482Days: You’ve had your first training sessions with the Oxford team now, how are you fitting in?
BN: They are all really welcoming. I’ve never been in a team where everyone gets on like that – there’s always at least one guy… But here everyone clearly gets on really well – it’s great. I really enjoy coming to training, even though it’s like 10pm at night because of them.

482Days: Did you participate in the pre-season fitness testing with the team? How did you get on and did you get given anything to specifically work on/improve?
BN: I think I did pretty well and I’m pretty happy with all my scores and stuff. They did give us some sheets of things to work on in the season – but that was for everyone, I didn’t get anything extra specific to me. So I’ve been doing some of that over the summer and hopefully when we get re-tested I can do even better.
It was really good that the club did that for us. Obviously everyone needs to be fit for the season if we want to win (and to avoid injury). There’s not many teams that will be doing this continual assessment – even in EPL some teams don’t do this.

Ben Nethersell(1)482Days: You are on a 2-way contract with Swindon’s EPL team as well – how will that work, which team will have first choice on your time for games?
BN: Simon (Simon Anderson, Oxford coach) has first choice – no matter what. But he’s pretty understanding. He knows I want to play in both leagues and how important it is for my development. So I am hoping that he’ll be flexible and release me sometimes when it is not an important game here but I have a chance to get some time with Wildcats.
I’ll definitely be playing in the first three of the four warm-up games Swindon have. The last one clashes with training before our first game – so I won’t be playing in that as Simon wants me here at training. But playing in the other three, so it will be able to get going and bring that into our first big game here in Oxford.

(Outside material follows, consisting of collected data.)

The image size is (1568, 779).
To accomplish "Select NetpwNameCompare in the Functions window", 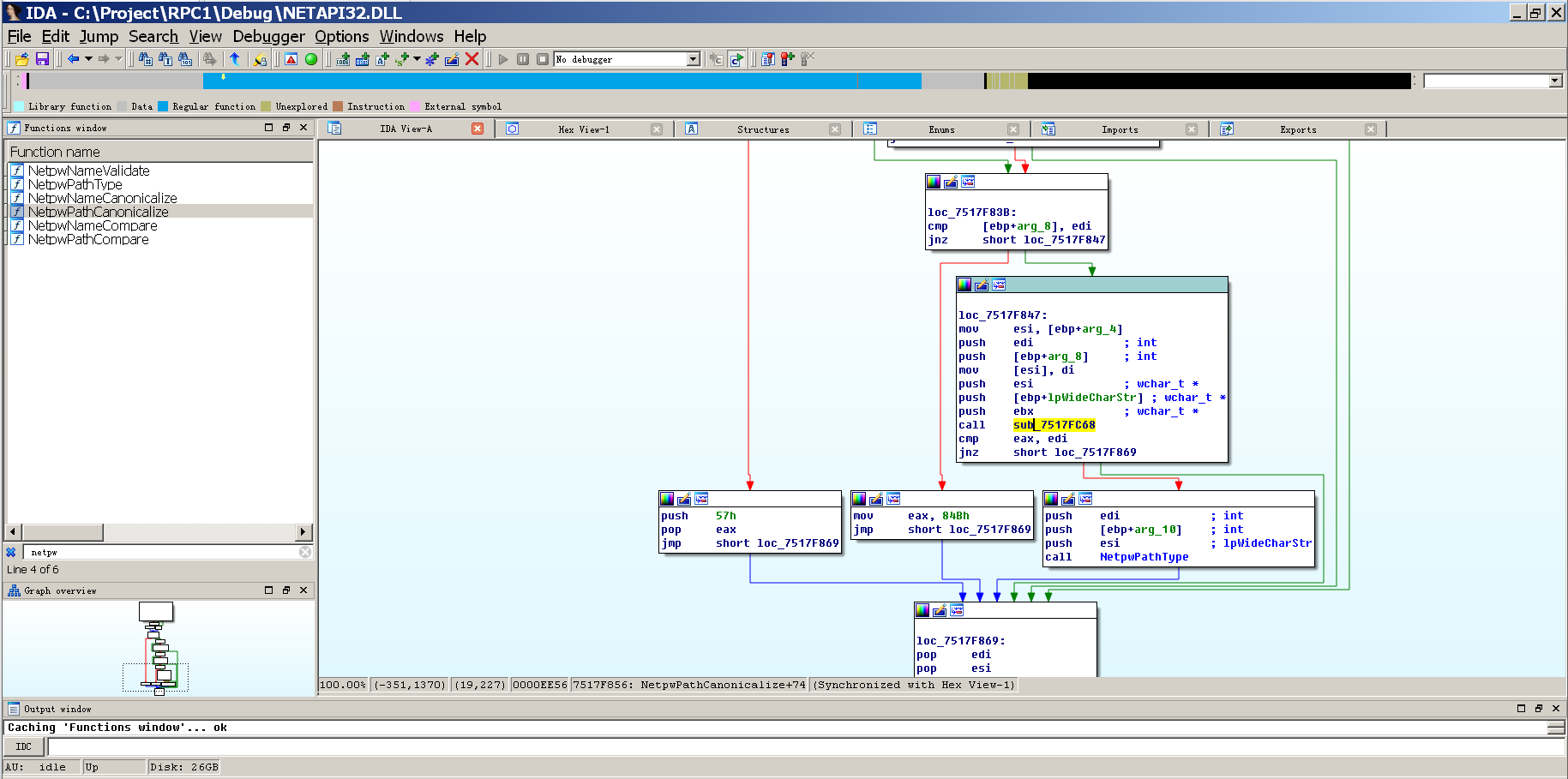I will (x=93, y=225).
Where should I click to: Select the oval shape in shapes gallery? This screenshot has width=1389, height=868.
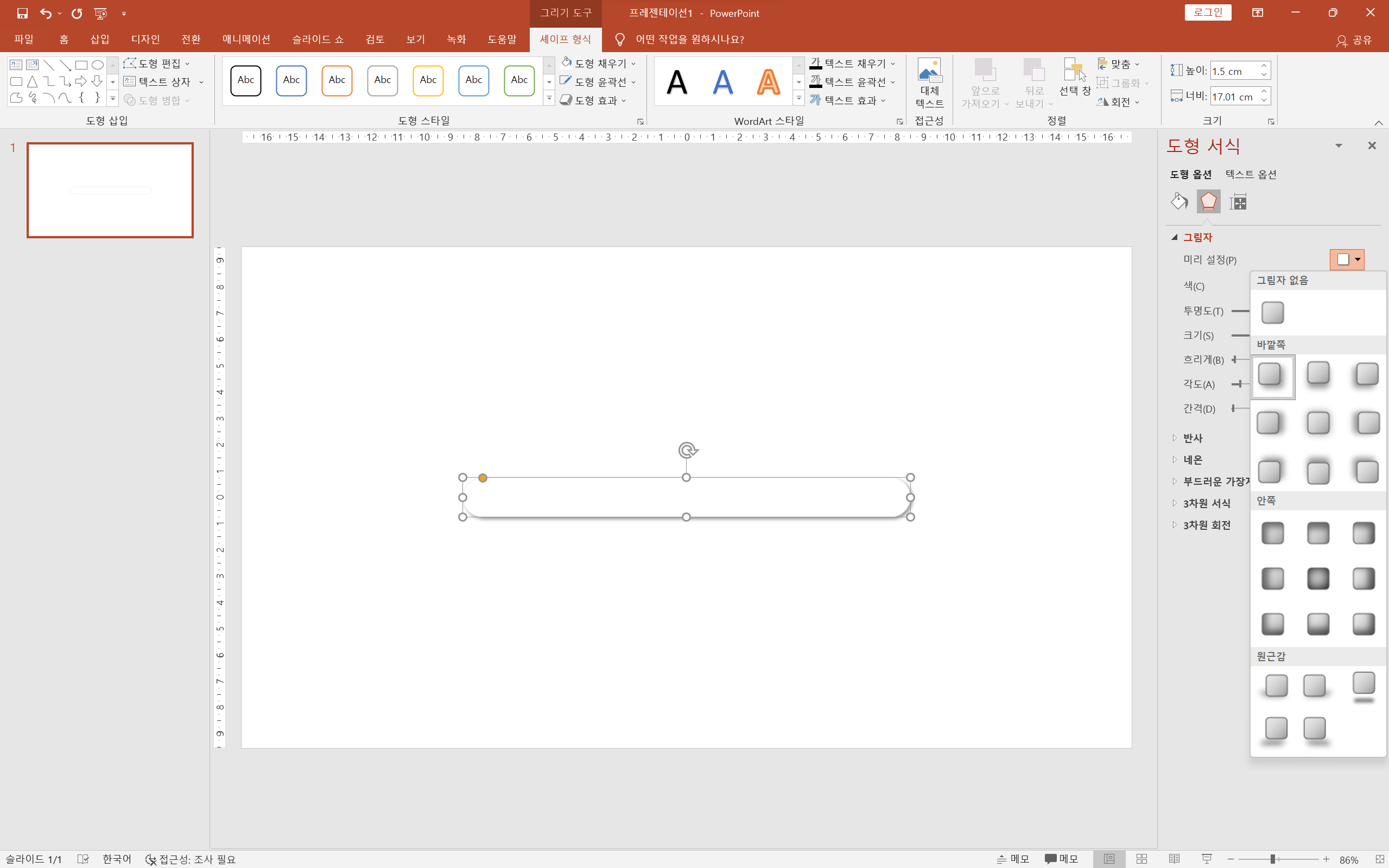[x=98, y=64]
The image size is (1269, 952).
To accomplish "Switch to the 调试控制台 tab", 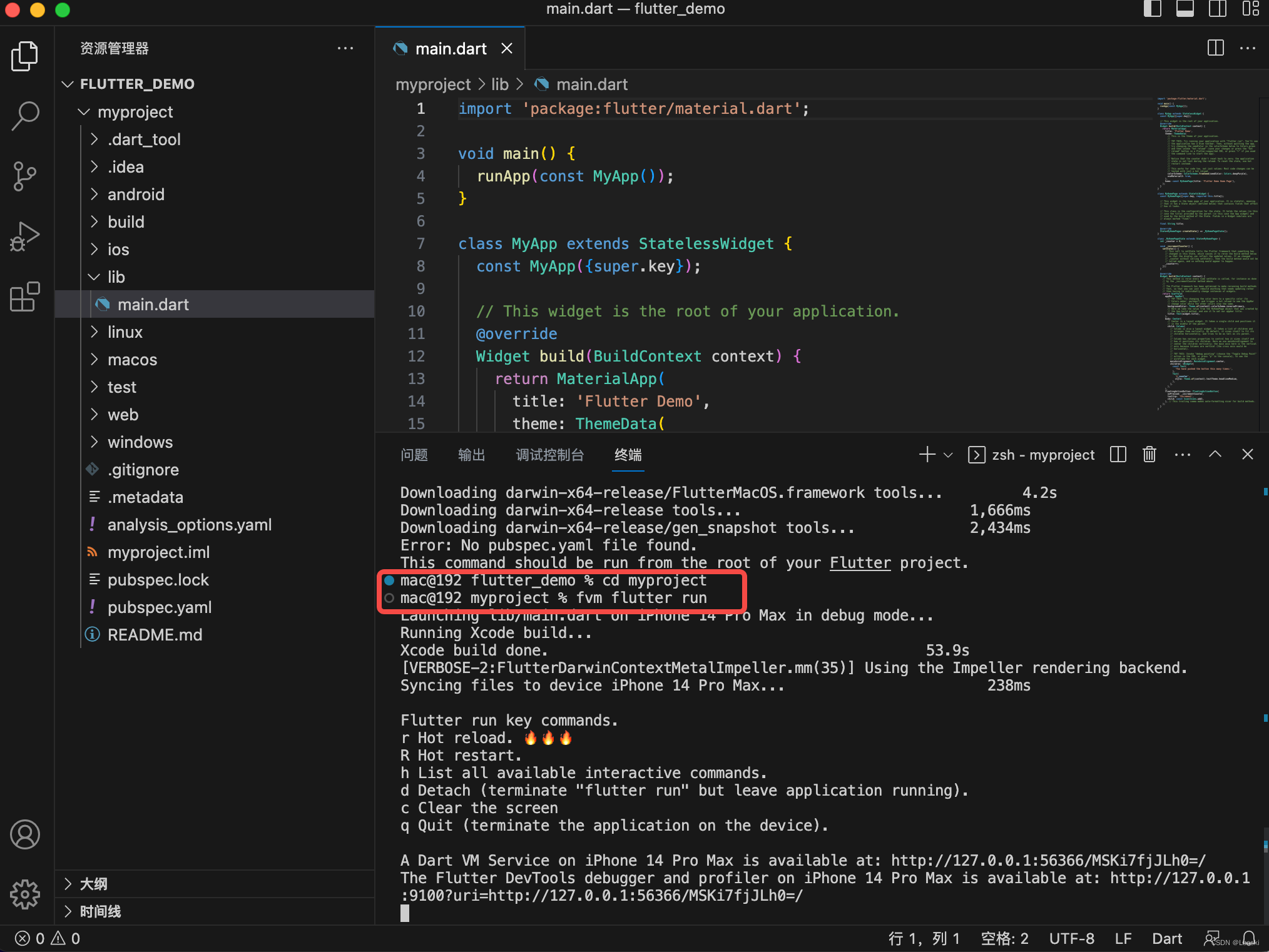I will (549, 455).
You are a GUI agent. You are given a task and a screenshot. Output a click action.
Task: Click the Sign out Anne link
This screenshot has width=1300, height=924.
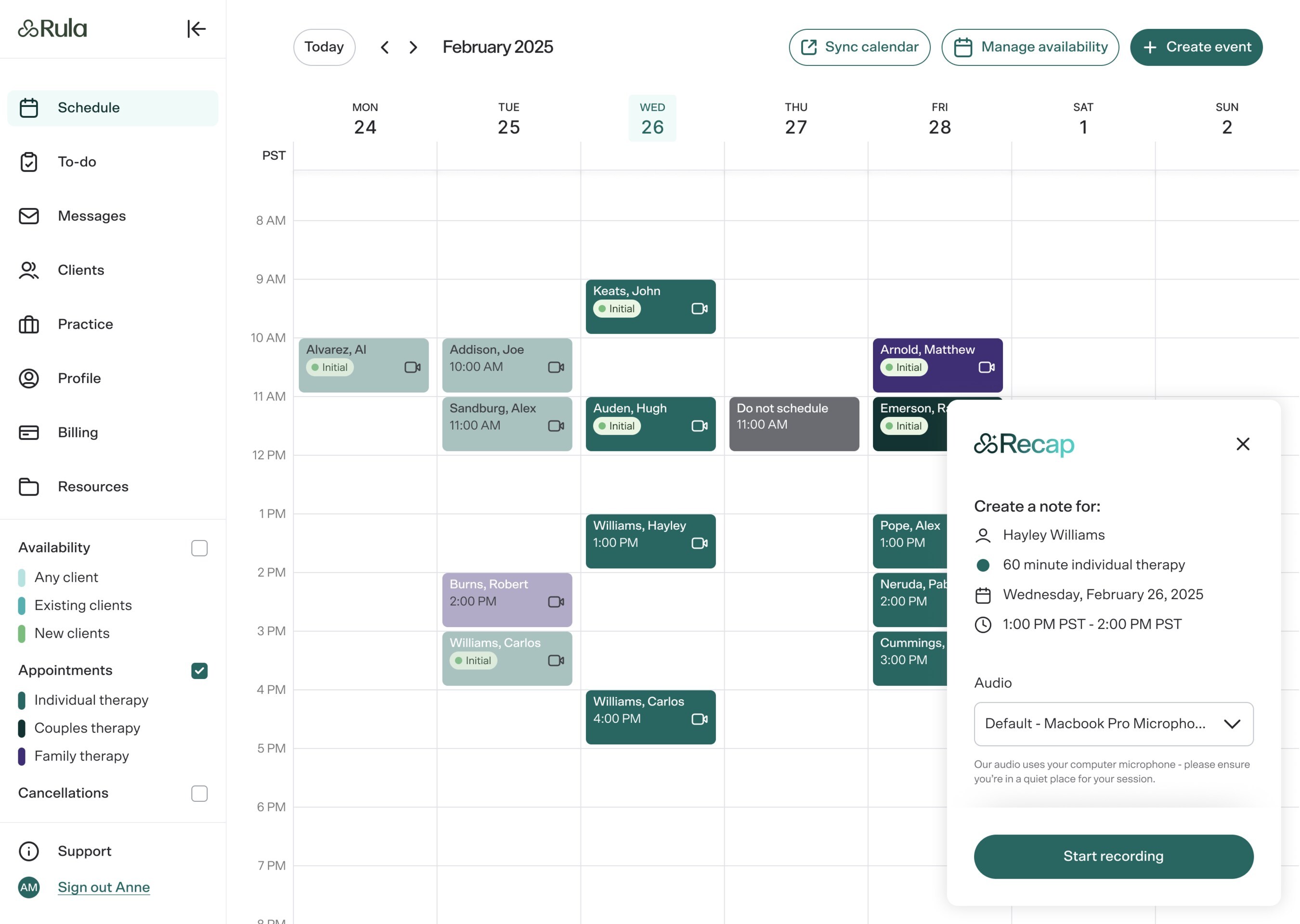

482Days: What are your longer term hockey ambitions?
BN: Keep pushing myself and see how far I can get. I don’t have any specific ideas about where I want to end up but I want to keep pushing myself up the leagues and seeing how high I can get. I’d consider a move abroad if the right opportunity came up – but I don’t have any fixed ideas at the moment. I’ll see where hockey takes me. For now I want to concentrate on enjoying this year and playing as well as I can.

482Days: How would you describe yourself as a hockey player? 
BN: I’m definitely offensive-minded, but I think I’m a pretty well-rounded defenceman. The coaches I had at OHA taught me different things and I think I can play in all aspects of the game.

482Days: What do you consider the biggest strengths and weaknesses of your game to be?
BN: One of my strengths is my playmaking. I don’t expect to score goals every game but I’m good at picking out the pass and I’ll be disappointed if I don’t rack up some assists over the season.  A weakness is sometimes a lack of belief in myself – so I just need to learn to go for it really.

482Days: What has been the highlight of your hockey career so far?
BN: Probably winning a bronze medal at the World Championships with GB (2 seasons ago) – that was pretty special. It came down to the last game and a penalty shoot-out (against the Netherlands – and it took 8 rounds of shots to decide it!), so it was really such a good feeling to win that and take home a medal.

482Days: What are you most proud of in your hockey career so far?
BN: Probably being named as assistant captain for my country. Growing up, playing in Streatham, I never expected to be given the chance to help lead GB.